WORK ORDER: Copy all the records exactly, but keep the pictures out of your version.

RECORDS FOR THIS TASK:
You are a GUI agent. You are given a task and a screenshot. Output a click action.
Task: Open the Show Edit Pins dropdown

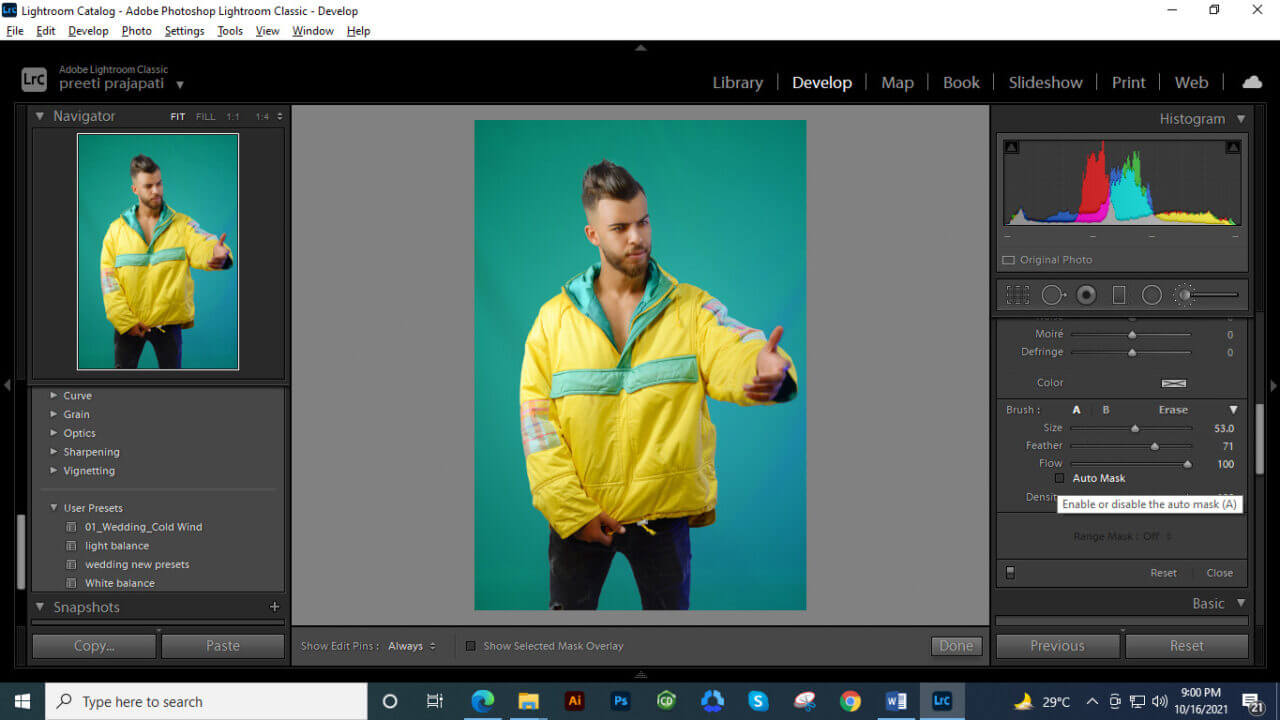click(409, 645)
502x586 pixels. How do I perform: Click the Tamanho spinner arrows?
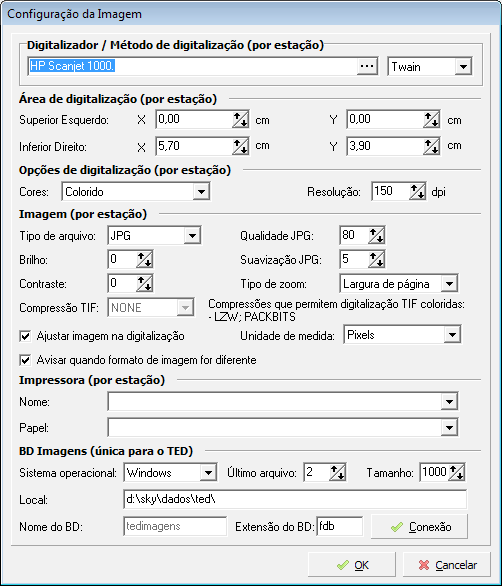coord(456,472)
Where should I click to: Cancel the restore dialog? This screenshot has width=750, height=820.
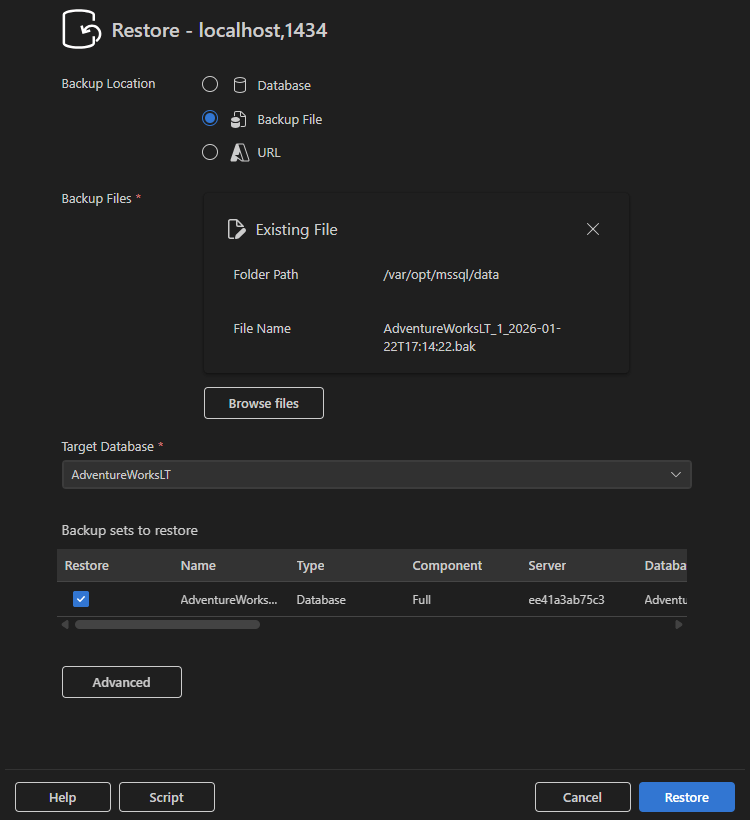click(582, 797)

RESULT FOR THIS EXERCISE:
You are a GUI agent. You are given a task and a screenshot. Output a click action.
Task: Open the Show Edit Pins dropdown

click(409, 645)
502x586 pixels. How do I perform: Click the Tamanho spinner arrows?
coord(456,472)
Where should I click to: Cancel the restore dialog? This screenshot has width=750, height=820.
click(582, 797)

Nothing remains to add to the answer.